• _Given problem_: Reproduce the listing below verbatim, from its first line through the line that contains "Expand the 日本代表".

• _Given information_:
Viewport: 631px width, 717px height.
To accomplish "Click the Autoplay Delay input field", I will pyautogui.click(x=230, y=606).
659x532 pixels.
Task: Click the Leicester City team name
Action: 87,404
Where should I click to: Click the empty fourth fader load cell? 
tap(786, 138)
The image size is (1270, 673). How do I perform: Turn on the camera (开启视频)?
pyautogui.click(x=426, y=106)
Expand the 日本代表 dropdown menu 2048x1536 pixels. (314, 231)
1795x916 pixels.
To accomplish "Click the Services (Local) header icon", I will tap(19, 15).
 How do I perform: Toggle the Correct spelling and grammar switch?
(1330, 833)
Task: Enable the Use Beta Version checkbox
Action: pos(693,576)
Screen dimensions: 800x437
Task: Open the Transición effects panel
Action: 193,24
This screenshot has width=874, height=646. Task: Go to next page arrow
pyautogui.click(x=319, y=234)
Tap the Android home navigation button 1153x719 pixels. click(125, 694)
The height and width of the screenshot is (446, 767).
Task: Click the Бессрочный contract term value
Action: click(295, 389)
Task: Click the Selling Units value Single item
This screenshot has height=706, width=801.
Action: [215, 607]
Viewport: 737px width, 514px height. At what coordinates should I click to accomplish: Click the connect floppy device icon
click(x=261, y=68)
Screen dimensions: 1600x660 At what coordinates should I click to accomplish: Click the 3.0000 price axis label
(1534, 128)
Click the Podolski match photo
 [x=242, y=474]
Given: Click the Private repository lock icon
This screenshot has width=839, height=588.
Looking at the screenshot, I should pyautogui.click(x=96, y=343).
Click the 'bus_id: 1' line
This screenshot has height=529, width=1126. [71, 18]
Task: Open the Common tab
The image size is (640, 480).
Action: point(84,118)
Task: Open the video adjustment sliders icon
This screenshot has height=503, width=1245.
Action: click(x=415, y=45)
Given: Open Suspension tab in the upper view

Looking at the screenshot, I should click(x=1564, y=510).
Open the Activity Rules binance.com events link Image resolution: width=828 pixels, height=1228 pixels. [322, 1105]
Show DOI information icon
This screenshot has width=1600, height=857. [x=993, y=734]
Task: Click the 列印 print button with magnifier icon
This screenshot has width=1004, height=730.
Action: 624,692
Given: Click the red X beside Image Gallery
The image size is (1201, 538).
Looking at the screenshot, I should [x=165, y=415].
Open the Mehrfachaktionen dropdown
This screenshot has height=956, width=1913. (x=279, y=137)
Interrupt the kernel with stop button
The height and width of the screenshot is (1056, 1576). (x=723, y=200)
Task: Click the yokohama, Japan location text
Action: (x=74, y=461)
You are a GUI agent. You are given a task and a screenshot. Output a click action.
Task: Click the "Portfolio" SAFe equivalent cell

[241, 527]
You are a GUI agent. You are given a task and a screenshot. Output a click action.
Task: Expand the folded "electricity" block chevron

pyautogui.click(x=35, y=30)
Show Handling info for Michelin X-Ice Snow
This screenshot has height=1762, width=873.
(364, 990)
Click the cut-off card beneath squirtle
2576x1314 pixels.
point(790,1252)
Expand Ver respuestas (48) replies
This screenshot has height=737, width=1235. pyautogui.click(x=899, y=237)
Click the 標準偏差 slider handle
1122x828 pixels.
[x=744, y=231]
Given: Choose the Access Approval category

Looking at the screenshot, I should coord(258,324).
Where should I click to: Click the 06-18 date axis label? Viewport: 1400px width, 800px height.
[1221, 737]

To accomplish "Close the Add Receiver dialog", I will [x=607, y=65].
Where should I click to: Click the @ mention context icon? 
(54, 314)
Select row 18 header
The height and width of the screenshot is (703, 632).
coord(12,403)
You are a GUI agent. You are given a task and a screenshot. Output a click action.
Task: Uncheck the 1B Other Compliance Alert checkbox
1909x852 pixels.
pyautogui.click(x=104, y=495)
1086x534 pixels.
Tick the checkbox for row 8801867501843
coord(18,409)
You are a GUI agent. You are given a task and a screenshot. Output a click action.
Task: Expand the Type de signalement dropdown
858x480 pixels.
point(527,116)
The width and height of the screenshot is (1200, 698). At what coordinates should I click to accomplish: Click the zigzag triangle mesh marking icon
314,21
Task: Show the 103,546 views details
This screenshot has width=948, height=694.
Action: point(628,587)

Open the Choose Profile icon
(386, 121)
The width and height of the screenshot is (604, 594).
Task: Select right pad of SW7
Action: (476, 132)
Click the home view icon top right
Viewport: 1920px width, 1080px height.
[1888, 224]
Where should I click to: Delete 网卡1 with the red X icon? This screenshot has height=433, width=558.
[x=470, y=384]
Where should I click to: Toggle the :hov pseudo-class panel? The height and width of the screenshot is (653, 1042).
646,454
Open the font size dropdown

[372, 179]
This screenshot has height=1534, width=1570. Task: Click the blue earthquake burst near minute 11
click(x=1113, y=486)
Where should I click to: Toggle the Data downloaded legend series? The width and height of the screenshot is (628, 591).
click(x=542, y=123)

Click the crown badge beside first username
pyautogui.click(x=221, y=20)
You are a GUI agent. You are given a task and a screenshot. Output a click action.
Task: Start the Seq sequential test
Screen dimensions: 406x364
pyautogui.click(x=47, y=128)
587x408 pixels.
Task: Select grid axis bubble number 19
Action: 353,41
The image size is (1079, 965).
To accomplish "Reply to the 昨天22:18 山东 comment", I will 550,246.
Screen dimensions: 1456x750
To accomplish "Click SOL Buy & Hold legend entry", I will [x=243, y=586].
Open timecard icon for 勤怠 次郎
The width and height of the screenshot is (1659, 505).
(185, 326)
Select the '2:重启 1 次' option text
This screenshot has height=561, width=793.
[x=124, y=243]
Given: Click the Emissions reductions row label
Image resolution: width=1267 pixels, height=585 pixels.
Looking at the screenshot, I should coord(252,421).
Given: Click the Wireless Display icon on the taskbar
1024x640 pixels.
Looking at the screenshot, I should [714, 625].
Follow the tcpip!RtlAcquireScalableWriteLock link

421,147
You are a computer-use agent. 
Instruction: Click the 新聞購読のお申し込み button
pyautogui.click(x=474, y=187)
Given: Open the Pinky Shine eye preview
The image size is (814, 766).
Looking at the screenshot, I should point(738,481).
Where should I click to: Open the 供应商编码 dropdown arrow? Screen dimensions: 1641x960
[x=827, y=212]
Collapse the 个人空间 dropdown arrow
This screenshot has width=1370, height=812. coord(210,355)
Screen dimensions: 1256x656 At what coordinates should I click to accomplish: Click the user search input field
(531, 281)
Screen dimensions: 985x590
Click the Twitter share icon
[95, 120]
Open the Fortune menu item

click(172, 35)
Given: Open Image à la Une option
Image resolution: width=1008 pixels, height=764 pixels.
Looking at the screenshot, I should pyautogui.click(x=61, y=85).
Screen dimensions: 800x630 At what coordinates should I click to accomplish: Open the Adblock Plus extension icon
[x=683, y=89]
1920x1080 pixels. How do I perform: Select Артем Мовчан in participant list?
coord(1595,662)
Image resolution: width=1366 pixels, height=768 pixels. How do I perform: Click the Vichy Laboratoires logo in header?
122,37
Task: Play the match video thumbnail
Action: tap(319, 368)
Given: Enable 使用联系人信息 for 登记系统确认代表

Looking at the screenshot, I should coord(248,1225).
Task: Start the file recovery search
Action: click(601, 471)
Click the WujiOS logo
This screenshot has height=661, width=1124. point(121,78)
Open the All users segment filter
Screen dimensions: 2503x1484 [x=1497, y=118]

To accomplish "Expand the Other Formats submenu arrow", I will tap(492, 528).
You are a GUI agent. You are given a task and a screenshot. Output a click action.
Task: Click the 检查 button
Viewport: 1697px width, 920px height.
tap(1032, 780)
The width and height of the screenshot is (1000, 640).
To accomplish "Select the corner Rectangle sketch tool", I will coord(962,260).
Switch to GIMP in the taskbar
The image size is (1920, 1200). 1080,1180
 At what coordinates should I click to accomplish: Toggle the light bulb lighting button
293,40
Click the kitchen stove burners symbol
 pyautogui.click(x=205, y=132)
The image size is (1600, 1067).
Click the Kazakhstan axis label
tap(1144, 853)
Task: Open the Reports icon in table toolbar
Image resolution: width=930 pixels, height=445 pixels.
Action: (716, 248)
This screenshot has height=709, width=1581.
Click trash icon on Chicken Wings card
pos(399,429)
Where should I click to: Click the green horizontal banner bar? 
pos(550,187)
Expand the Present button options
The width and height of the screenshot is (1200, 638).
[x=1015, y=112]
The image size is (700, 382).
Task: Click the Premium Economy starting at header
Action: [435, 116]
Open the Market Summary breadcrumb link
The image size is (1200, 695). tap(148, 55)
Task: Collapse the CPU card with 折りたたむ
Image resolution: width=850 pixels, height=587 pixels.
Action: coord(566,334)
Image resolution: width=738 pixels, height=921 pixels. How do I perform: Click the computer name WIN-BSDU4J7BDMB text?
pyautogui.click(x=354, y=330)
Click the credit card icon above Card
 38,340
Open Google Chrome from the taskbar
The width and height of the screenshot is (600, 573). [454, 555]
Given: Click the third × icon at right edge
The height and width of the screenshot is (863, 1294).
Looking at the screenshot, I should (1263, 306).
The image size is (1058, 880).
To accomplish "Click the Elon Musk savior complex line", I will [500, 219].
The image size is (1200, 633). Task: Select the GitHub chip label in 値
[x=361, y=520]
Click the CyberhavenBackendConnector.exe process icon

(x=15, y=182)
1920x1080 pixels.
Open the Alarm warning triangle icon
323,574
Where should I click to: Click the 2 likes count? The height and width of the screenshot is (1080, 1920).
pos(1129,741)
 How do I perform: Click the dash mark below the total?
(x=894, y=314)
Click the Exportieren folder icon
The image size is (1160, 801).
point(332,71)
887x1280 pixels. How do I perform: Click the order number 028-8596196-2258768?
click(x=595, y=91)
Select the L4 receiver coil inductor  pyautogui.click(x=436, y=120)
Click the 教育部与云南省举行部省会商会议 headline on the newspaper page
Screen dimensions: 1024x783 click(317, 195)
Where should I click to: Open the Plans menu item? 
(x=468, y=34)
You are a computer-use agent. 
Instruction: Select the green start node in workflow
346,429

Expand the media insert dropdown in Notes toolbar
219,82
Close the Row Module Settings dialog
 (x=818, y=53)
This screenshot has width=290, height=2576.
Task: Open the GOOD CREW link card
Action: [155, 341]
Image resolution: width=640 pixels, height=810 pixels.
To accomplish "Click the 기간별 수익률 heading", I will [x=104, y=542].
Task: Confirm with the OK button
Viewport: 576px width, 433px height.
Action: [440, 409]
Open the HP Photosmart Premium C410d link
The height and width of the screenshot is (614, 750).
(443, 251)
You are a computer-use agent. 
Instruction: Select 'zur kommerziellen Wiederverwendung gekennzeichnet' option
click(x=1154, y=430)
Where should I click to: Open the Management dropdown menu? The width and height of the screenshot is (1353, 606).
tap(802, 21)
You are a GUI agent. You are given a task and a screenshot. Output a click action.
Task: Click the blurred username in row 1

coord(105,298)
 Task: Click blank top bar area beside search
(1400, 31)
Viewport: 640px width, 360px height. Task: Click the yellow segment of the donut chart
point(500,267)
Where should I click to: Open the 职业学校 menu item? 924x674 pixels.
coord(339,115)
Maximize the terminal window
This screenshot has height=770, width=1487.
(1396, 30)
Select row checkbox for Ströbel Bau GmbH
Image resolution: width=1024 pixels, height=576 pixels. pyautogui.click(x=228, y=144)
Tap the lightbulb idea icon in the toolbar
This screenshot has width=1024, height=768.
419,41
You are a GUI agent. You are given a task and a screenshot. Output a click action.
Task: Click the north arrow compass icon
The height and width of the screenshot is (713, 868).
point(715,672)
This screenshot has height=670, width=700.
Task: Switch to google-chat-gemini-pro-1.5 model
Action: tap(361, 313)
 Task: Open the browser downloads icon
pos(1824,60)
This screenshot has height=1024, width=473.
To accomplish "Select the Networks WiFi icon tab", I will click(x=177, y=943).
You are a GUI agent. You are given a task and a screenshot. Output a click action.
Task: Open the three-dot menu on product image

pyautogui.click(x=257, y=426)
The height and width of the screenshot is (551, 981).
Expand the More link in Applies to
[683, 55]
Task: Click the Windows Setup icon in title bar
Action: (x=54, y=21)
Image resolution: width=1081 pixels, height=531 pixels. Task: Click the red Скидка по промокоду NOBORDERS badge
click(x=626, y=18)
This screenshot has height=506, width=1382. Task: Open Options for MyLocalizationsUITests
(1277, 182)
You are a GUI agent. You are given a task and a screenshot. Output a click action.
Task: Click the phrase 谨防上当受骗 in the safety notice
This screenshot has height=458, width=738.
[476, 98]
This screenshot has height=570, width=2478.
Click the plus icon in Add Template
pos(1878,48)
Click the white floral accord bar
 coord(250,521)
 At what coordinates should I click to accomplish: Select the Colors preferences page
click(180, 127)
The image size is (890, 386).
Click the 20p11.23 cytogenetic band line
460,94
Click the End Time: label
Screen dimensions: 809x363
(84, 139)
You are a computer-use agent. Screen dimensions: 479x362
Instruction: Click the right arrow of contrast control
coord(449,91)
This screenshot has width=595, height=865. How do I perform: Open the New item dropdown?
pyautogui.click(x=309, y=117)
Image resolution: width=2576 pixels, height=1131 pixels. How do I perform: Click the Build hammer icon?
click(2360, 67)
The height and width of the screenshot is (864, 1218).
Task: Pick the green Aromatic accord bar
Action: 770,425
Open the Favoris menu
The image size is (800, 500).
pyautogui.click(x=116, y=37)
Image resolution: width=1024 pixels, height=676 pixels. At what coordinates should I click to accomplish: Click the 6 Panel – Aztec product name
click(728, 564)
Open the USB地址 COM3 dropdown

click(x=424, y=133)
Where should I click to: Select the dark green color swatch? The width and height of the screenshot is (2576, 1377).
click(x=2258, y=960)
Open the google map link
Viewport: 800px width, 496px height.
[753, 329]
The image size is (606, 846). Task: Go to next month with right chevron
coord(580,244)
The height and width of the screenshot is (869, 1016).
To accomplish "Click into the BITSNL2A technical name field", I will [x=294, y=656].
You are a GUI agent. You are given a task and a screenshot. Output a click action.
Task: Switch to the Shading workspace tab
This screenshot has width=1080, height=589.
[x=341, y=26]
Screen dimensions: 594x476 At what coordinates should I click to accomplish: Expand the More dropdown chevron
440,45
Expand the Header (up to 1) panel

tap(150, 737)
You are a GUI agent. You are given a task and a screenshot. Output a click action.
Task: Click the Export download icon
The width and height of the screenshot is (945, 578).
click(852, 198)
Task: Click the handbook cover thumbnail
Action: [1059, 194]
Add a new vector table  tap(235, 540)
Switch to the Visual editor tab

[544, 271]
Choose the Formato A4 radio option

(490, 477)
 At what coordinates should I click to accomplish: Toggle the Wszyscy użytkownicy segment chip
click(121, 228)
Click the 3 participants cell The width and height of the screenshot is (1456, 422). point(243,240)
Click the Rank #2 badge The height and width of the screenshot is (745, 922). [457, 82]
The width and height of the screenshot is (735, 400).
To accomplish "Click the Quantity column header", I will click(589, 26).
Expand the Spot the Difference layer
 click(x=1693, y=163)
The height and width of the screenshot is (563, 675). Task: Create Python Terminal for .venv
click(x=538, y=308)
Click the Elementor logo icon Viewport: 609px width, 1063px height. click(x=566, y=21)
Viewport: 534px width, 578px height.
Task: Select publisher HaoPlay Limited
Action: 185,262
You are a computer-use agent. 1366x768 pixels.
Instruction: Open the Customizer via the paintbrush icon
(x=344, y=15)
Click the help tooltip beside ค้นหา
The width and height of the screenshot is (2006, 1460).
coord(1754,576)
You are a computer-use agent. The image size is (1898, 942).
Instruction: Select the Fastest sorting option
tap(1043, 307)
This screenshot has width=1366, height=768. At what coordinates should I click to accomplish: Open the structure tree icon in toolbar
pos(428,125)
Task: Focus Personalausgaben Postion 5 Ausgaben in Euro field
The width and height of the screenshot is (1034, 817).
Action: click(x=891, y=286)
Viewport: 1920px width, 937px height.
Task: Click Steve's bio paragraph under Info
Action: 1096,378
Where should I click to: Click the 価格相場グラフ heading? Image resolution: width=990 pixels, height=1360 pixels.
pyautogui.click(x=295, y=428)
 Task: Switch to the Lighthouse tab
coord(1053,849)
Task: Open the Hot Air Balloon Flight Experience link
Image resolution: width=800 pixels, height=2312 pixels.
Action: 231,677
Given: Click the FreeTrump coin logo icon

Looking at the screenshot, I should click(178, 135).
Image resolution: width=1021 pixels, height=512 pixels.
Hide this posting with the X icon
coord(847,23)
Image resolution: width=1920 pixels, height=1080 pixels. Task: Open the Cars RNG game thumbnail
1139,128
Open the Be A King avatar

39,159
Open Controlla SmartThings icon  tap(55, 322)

• _Written solution_:
Viewport: 631px width, 717px height.
To accomplish "Click the Autoplay Delay input field", I will pyautogui.click(x=230, y=606).
659x532 pixels.
Task: Click the Leicester City team name
Action: 87,404
Where should I click to: Click the empty fourth fader load cell? 
tap(786, 138)
The image size is (1270, 673). How do I perform: Turn on the camera (开启视频)?
pyautogui.click(x=426, y=106)
Expand the 日本代表 dropdown menu 2048x1536 pixels. (314, 231)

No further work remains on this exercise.